■ Material provided
____________________
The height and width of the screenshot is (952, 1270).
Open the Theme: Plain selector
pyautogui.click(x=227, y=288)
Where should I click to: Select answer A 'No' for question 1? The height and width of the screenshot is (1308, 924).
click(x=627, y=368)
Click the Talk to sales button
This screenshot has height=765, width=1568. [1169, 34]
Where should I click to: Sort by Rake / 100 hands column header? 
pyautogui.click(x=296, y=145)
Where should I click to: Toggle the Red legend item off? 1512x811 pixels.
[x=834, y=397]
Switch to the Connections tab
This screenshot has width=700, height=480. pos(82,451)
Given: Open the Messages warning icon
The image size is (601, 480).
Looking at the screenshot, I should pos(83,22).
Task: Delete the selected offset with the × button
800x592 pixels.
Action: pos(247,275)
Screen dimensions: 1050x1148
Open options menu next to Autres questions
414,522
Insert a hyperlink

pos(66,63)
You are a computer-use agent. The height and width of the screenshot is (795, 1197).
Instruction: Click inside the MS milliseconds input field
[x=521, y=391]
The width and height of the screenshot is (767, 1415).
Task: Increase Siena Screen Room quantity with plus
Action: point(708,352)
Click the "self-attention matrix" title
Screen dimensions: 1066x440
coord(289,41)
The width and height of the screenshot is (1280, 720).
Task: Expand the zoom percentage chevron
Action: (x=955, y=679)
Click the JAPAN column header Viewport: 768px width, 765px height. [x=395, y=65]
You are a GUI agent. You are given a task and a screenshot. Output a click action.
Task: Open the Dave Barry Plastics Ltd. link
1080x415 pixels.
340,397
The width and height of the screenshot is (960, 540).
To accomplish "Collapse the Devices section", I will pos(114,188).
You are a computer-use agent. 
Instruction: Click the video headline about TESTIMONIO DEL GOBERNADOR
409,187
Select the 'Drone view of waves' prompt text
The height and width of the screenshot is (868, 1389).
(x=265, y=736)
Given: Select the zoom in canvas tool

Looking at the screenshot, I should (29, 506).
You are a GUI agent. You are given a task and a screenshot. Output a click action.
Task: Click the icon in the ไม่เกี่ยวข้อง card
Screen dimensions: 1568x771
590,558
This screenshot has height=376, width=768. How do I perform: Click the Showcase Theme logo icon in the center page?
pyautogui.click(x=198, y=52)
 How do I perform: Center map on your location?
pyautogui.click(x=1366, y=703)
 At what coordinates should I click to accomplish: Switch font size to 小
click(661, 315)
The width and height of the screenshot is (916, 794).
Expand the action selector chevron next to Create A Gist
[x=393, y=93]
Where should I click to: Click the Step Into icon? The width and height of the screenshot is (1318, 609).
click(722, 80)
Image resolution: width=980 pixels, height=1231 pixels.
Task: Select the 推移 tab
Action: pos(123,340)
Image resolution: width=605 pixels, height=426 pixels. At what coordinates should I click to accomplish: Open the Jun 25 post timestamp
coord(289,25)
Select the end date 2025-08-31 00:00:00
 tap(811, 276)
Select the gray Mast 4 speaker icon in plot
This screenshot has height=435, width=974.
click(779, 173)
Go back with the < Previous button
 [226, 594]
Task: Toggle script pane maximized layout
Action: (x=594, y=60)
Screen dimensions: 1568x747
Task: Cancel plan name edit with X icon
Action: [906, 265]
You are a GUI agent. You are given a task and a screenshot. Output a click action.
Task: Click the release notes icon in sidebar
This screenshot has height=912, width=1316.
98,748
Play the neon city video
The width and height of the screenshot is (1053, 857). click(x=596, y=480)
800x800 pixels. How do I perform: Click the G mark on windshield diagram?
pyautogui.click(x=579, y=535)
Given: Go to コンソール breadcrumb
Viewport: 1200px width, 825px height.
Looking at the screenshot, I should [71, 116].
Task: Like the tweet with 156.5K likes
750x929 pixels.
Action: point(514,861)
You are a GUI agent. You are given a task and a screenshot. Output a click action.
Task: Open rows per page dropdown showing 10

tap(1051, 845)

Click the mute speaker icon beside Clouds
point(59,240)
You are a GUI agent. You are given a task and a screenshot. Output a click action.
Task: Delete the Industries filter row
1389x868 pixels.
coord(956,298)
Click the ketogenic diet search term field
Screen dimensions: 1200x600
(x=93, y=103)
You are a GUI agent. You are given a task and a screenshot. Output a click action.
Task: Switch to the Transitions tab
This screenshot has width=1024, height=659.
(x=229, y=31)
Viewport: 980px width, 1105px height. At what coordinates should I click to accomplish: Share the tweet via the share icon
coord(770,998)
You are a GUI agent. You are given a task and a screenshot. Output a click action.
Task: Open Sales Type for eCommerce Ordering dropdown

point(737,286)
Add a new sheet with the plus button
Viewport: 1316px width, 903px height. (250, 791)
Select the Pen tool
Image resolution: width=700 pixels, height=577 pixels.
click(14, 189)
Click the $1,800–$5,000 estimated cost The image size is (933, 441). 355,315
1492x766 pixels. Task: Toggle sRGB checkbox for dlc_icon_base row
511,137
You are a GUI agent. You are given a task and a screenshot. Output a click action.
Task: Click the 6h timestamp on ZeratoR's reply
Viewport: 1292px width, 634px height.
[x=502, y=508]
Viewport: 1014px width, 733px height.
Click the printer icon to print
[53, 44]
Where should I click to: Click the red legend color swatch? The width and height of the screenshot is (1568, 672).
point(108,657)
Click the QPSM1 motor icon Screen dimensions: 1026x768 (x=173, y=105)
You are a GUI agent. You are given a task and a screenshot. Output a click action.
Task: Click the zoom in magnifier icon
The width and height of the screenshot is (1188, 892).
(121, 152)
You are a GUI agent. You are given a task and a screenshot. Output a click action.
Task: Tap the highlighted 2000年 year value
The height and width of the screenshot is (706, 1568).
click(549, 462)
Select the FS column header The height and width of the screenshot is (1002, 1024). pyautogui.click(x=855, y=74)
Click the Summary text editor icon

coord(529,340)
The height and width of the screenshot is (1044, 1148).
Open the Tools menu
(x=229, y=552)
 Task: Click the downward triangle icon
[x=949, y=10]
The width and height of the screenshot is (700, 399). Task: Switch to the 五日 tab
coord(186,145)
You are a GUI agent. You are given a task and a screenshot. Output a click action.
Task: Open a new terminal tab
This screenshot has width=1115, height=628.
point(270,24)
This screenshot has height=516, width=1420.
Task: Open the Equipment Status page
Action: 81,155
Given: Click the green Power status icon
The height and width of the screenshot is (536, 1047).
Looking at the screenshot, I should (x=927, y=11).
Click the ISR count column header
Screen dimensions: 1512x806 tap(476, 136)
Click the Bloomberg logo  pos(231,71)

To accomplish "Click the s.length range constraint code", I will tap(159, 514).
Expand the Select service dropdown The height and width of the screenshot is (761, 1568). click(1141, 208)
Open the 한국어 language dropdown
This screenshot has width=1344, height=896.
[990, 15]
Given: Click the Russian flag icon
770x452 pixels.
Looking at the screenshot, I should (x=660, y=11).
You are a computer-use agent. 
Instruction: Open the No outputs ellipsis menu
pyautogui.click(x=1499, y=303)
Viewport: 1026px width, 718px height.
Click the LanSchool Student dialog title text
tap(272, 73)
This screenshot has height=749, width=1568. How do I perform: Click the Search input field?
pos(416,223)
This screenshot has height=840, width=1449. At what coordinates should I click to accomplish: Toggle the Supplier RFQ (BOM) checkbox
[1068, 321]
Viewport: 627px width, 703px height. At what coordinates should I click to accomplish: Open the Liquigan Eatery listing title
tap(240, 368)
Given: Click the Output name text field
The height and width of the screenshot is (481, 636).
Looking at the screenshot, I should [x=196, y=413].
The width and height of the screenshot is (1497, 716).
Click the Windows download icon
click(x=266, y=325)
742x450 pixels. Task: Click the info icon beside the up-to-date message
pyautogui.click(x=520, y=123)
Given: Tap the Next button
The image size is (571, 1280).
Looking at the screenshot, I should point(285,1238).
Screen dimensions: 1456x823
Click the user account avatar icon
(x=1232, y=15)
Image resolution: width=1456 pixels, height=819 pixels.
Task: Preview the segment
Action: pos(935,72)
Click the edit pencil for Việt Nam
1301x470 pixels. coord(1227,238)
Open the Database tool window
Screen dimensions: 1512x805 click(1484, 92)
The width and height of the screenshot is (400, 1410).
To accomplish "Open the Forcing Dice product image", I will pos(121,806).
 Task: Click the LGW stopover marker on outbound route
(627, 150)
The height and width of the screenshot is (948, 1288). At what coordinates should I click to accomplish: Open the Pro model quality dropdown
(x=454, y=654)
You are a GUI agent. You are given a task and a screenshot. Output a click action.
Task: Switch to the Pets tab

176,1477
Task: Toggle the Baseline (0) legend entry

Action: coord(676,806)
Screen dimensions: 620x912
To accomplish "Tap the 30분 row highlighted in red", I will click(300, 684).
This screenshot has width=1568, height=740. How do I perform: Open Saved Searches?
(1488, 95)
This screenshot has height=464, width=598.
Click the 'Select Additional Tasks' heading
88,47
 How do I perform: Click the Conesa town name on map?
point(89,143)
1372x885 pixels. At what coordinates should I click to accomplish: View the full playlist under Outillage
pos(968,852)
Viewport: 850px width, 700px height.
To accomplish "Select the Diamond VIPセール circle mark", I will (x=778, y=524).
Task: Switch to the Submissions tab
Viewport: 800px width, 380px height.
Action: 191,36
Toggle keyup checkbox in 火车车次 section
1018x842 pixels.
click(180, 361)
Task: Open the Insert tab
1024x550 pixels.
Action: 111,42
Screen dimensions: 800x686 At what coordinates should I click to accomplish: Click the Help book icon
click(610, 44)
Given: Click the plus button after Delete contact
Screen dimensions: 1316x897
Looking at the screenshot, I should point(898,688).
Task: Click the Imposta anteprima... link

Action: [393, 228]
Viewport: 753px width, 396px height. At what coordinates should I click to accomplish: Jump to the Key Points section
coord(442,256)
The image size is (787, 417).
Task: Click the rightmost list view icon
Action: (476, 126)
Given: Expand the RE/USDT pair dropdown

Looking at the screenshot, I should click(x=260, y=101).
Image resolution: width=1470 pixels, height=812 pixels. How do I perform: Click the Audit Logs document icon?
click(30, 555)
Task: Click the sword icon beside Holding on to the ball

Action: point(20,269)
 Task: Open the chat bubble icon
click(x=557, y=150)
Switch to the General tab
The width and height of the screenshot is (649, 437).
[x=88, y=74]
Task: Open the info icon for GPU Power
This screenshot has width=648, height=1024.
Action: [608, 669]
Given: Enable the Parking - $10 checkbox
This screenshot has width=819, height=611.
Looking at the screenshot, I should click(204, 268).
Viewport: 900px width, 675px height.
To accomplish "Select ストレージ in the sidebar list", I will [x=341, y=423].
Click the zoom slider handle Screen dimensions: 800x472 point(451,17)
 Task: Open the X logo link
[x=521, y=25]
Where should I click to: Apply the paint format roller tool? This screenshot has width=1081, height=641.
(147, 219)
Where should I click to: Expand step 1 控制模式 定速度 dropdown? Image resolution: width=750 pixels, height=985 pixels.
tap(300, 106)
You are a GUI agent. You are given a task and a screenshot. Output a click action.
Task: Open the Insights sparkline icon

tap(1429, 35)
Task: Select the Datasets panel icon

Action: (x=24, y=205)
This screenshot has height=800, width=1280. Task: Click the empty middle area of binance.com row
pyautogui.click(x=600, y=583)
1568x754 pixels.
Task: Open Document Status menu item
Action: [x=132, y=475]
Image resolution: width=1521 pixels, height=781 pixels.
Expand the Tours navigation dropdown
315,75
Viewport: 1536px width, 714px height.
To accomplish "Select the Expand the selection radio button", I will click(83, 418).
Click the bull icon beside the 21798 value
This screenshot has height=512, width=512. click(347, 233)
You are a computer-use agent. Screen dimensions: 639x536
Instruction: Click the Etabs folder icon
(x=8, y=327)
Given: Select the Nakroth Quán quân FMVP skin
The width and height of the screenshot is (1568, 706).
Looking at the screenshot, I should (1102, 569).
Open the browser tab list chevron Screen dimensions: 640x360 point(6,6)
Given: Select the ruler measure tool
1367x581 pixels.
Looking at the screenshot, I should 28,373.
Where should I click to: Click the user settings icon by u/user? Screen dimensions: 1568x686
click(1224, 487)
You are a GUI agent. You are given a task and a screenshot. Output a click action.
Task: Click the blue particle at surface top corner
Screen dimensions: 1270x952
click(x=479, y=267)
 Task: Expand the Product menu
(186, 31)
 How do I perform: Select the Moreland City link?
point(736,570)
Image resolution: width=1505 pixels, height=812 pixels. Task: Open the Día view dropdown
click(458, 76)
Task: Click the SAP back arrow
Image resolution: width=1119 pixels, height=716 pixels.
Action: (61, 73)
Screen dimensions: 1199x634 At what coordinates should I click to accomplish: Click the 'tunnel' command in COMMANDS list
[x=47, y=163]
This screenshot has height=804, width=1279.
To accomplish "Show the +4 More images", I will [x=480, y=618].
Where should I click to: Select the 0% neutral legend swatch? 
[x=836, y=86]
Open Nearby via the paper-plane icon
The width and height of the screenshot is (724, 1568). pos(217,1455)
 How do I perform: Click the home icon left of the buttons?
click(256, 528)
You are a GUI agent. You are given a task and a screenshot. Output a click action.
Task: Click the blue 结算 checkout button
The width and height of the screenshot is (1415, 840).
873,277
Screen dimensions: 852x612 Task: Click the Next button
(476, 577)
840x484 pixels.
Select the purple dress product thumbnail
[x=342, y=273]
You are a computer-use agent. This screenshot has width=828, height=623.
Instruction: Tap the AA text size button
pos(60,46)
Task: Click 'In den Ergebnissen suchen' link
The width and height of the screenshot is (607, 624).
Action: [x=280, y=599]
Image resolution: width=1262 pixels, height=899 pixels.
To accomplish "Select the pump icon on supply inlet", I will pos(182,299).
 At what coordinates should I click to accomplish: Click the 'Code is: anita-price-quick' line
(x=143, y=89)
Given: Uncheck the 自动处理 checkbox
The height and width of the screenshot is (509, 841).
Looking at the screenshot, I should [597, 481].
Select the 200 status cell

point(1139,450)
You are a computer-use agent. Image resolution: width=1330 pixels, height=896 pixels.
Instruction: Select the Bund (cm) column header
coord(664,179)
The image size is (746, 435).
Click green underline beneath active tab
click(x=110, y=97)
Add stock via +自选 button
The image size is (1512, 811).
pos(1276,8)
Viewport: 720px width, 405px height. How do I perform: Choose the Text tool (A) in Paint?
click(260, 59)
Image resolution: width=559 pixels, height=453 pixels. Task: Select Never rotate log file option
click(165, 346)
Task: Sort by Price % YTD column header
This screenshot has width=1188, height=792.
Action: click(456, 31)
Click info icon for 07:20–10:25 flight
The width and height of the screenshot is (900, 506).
____________________
■ Goal
Starting with the line containing "Click the Talk to sales button" and going on through the line containing "pyautogui.click(x=198, y=52)", reproduce those entries with "column heading" substituted for "column header" and everything else left unchanged.

■ Answer to the problem
Click the Talk to sales button
This screenshot has height=765, width=1568. [1169, 34]
Where should I click to: Sort by Rake / 100 hands column heading? 
pyautogui.click(x=296, y=145)
Where should I click to: Toggle the Red legend item off? 1512x811 pixels.
[x=834, y=397]
Switch to the Connections tab
This screenshot has width=700, height=480. pos(82,451)
Given: Open the Messages warning icon
The image size is (601, 480).
Looking at the screenshot, I should pos(83,22).
Task: Delete the selected offset with the × button
800x592 pixels.
Action: pos(247,275)
Screen dimensions: 1050x1148
Open options menu next to Autres questions
414,522
Insert a hyperlink

pos(66,63)
You are a computer-use agent. The height and width of the screenshot is (795, 1197).
Instruction: Click inside the MS milliseconds input field
[x=521, y=391]
The width and height of the screenshot is (767, 1415).
Task: Increase Siena Screen Room quantity with plus
Action: point(708,352)
Click the "self-attention matrix" title
Screen dimensions: 1066x440
coord(289,41)
The width and height of the screenshot is (1280, 720).
Task: Expand the zoom percentage chevron
Action: (x=955, y=679)
Click the JAPAN column heading Viewport: 768px width, 765px height. [x=395, y=65]
You are a GUI agent. You are given a task and a screenshot. Output a click action.
Task: Open the Dave Barry Plastics Ltd. link
1080x415 pixels.
340,397
The width and height of the screenshot is (960, 540).
To accomplish "Collapse the Devices section", I will pos(114,188).
You are a computer-use agent. 
Instruction: Click the video headline about TESTIMONIO DEL GOBERNADOR
409,187
Select the 'Drone view of waves' prompt text
The height and width of the screenshot is (868, 1389).
(x=265, y=736)
Given: Select the zoom in canvas tool

Looking at the screenshot, I should (29, 506).
You are a GUI agent. You are given a task and a screenshot. Output a click action.
Task: Click the icon in the ไม่เกี่ยวข้อง card
Screen dimensions: 1568x771
590,558
This screenshot has height=376, width=768. How do I perform: Click the Showcase Theme logo icon in the center page?
pyautogui.click(x=198, y=52)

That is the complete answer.